Excerpt: Today, Thomas Chandler Haliburton (1796-1865) is no longer viewed without controversy as “the ‘father of American humour’” (Cogswell). Whereas earlier scholarship praises the author’s “compassionate humour” and reads Sam Slick’s witticisms as part of the “free exchange of ideas between men and women” (Harding 224), recent approaches to The Clockmaker have flagged the political nature of Slick’s humour. Ruth Panofsky (“Breaking”) and George Elliot Clarke (“Must”; “White”) have demonstrated how Slick’s jokes target female characters and Black characters especially often. As Panofsky claims, “Women and Blacks represent two disenfranchised groups whose vulnerable positions in an all-white patriarchy make them easy targets for his often-times vicious humour” (“Breaking” 42). For Clarke, Slick’s gibes align with the “English-Canadian conservatism” of Haliburton, who was “bourgeois in his blood, Tory to the bone, and Gothic in spirit” (“Must” 4). Following up on these inquiries into the ideological nature of Slick’s jokes, this article suggests that The Clockmaker’s humour is part of a nineteenth-century settler colonial tradition that creates an illusion of a harmonious British Atlantic Canada.
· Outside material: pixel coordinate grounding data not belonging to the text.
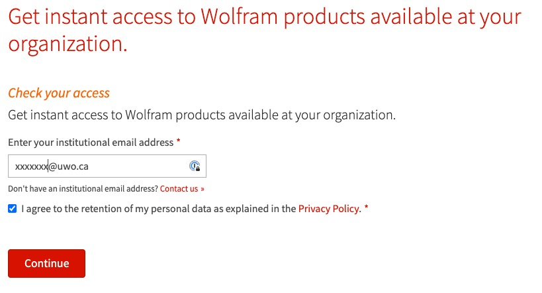Click the 'xxxxxxx' username part of email
The image size is (542, 293).
pyautogui.click(x=31, y=166)
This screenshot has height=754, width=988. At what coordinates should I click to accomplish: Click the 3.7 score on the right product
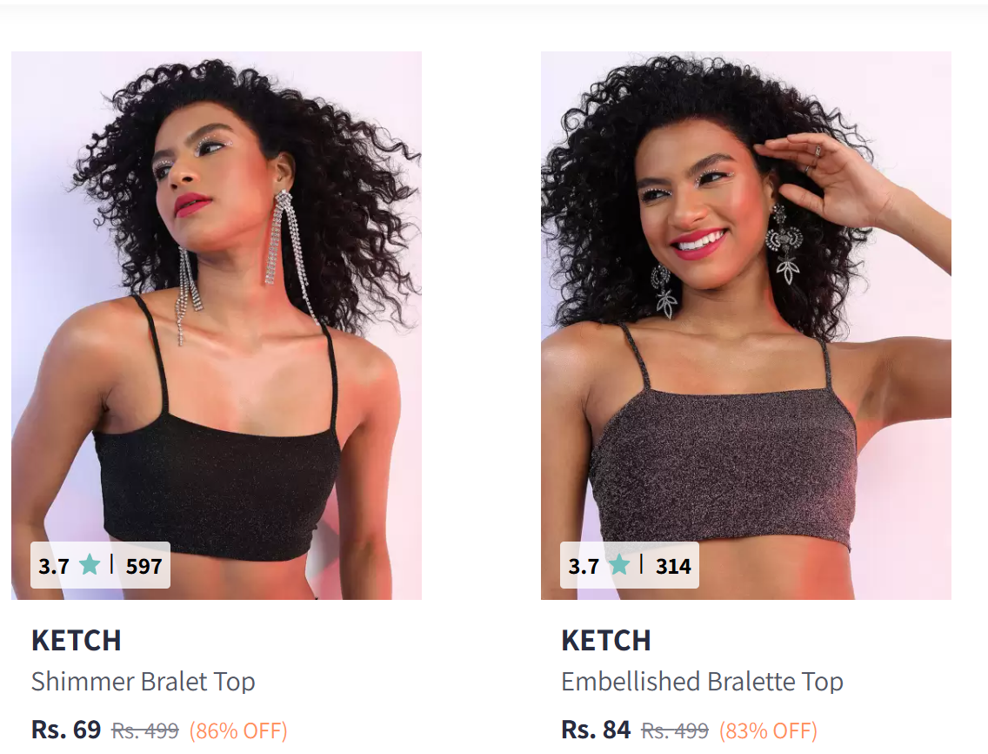(584, 566)
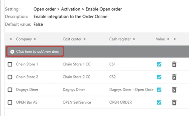
Task: Sort by the Company column arrows
Action: (35, 39)
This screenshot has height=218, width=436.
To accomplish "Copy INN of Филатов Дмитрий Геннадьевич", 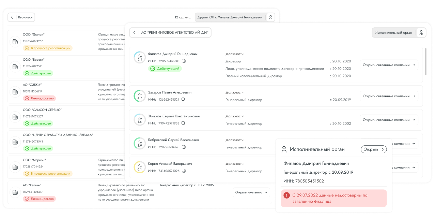I will [184, 61].

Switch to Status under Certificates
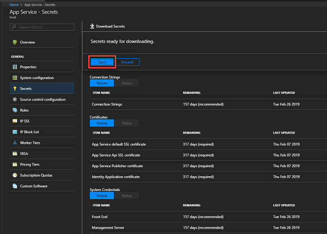point(127,123)
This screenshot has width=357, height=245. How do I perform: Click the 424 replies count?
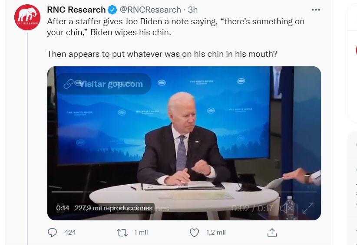pos(70,232)

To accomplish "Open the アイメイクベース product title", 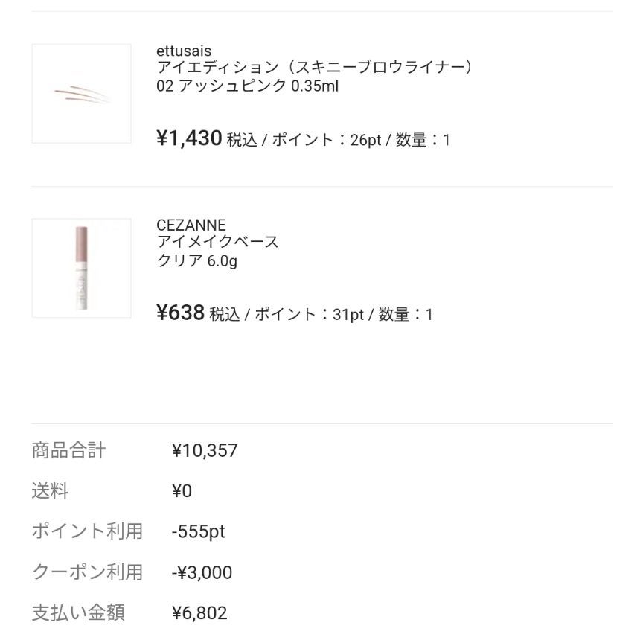I will 217,243.
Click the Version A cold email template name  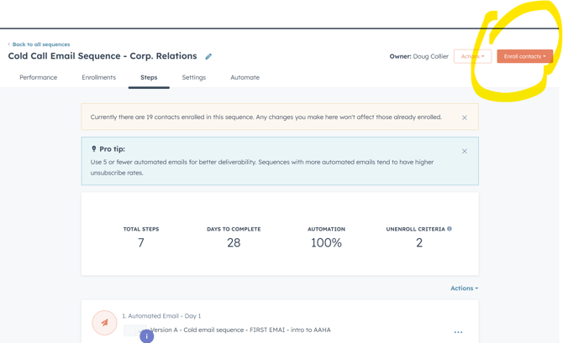click(x=240, y=330)
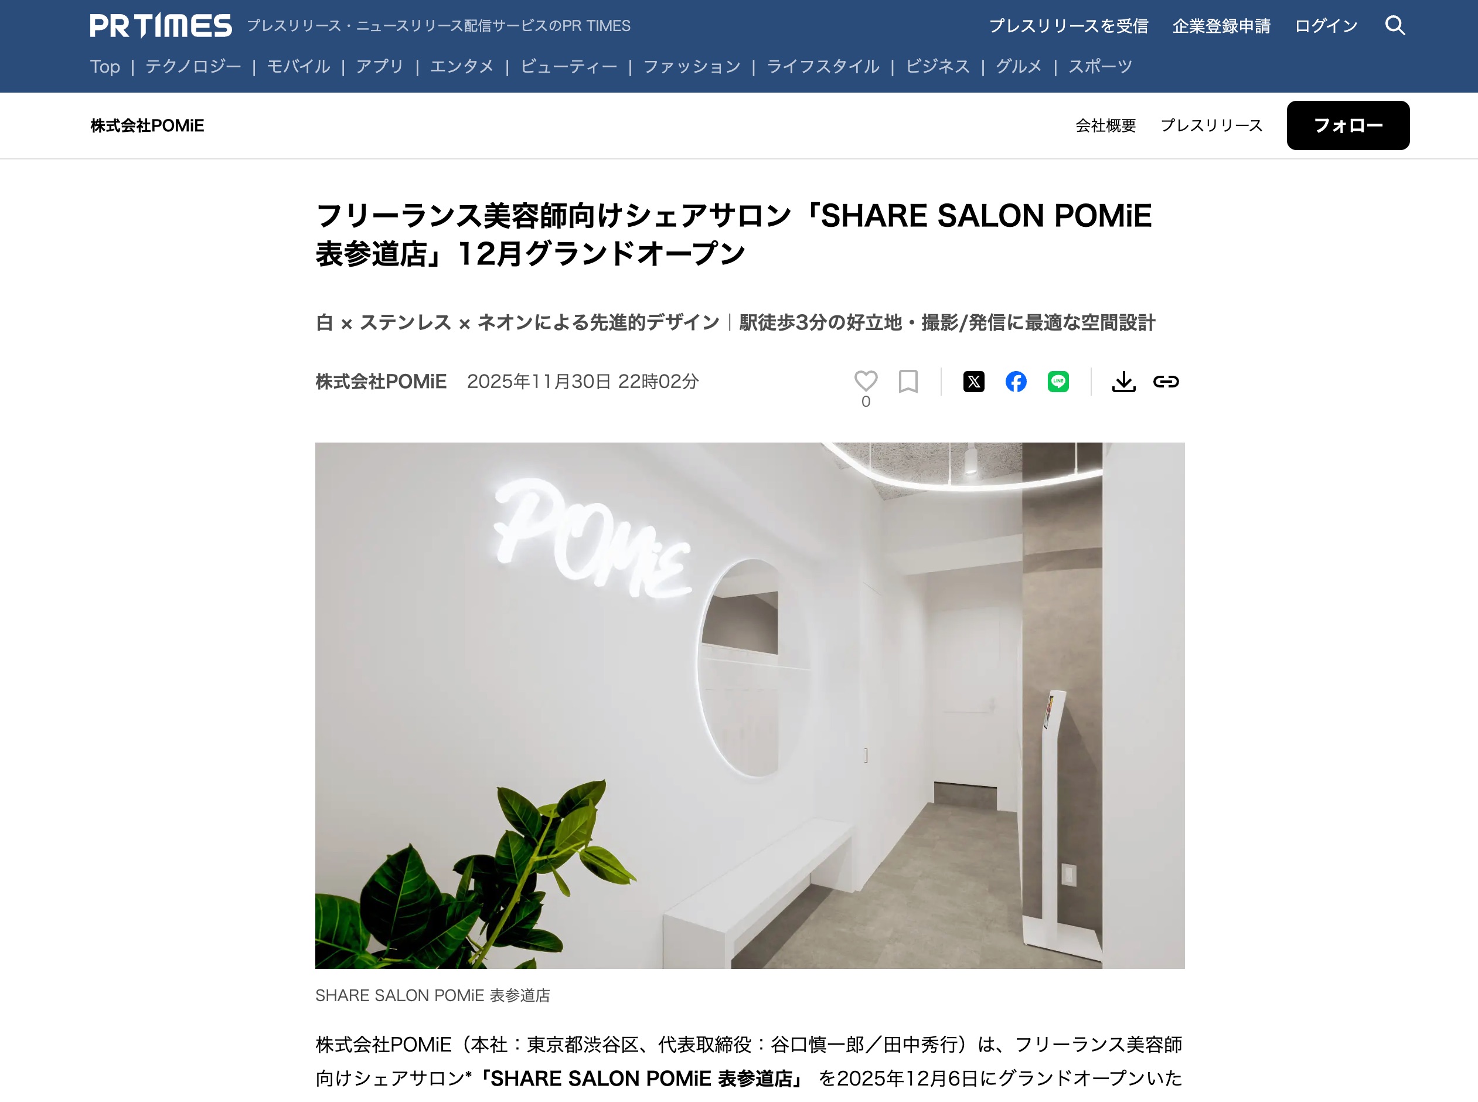Open the ログイン link
This screenshot has width=1478, height=1102.
coord(1326,26)
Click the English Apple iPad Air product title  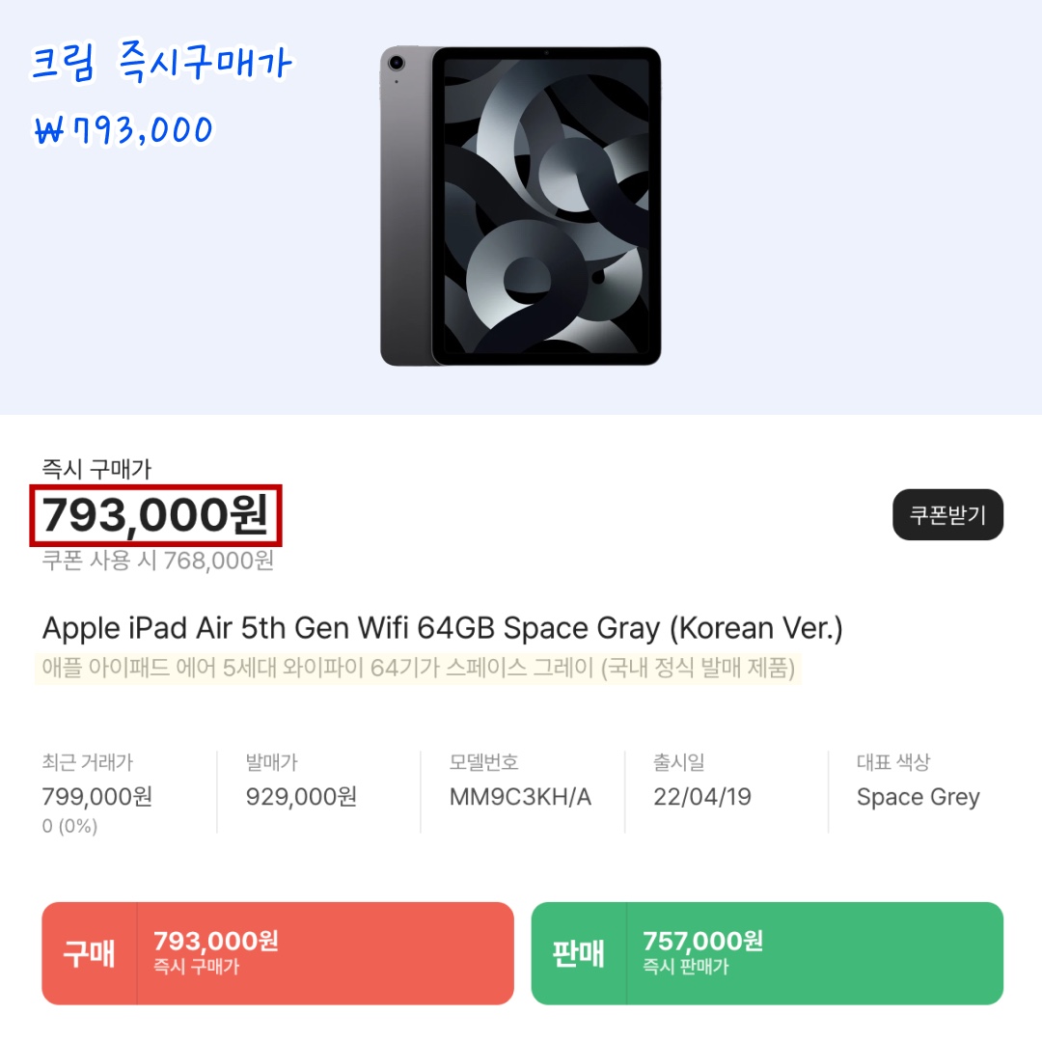click(442, 629)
While laughter has been recognized as a veritable tradition in postcolonial and transcultural literatures (Balce; Dunphy and Emig; Reichl and Stein), the following discussion links the forms and functions of humour in Haliburton’s works to discussions of settler colonial aesthetics (Bryant; Gould; Rudy; Veracini; Wolfe). Haliburton’s humour idealizes settler colonial relations in Atlantic Canada and turns conflict into comedy. This pertains to differences not only between British and non-British characters but also within the English-speaking community. Settlers from different parts of the British Isles are satirized, though with the overall function of imagining them as a diverse, agreeable body of like-minded settler colonists. Discourses of Scottishness in The Clockmaker and its sequels illustrate this naturalizing and idealizing function of humour in settler colonial fiction.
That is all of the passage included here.